** START OF SUPPLIED DATA **

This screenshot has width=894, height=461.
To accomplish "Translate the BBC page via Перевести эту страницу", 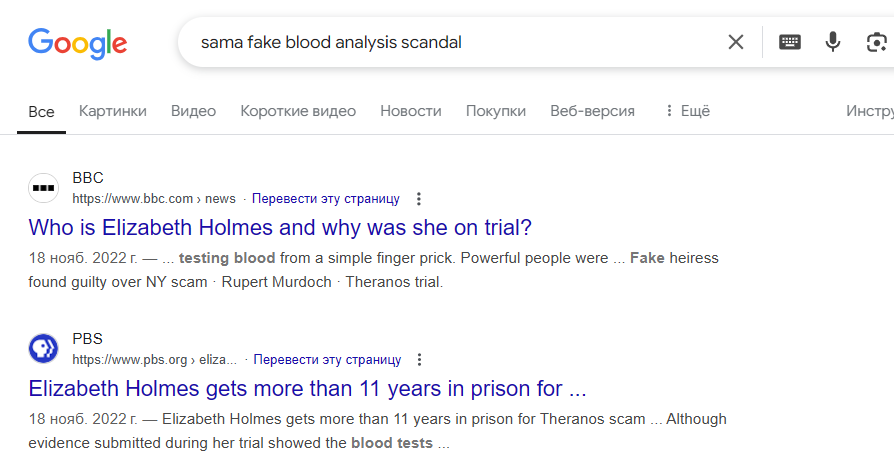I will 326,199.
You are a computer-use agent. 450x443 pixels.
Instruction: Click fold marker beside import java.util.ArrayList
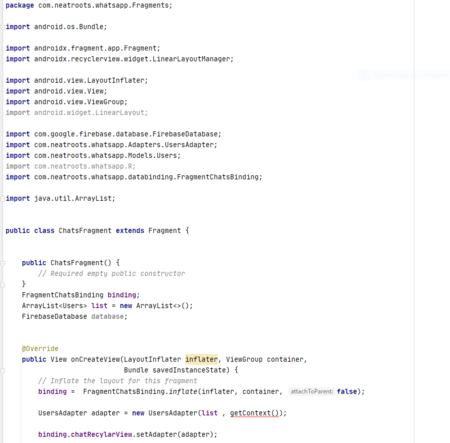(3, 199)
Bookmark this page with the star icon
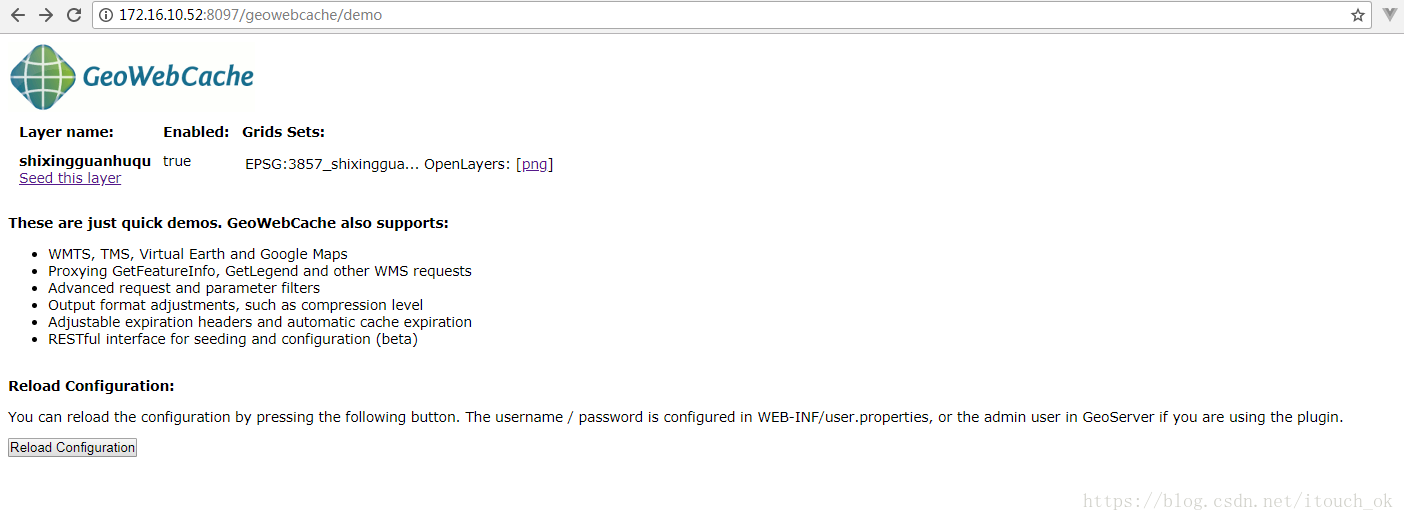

** END OF SUPPLIED DATA **
** START OF SUPPLIED DATA **

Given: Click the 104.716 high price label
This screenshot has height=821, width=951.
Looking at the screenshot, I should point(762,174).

** END OF SUPPLIED DATA **

REQUEST: Can you copy out the records from the line containing "You are a computer-use agent. 450x443 pixels." through the line containing "Bookmark this page with the star icon", leaving the pictures out of your answer?

TASK ANSWER:
You are a computer-use agent. 450x443 pixels.
Instruction: Click fold marker beside import java.util.ArrayList
(3, 199)
Bookmark this page with the star icon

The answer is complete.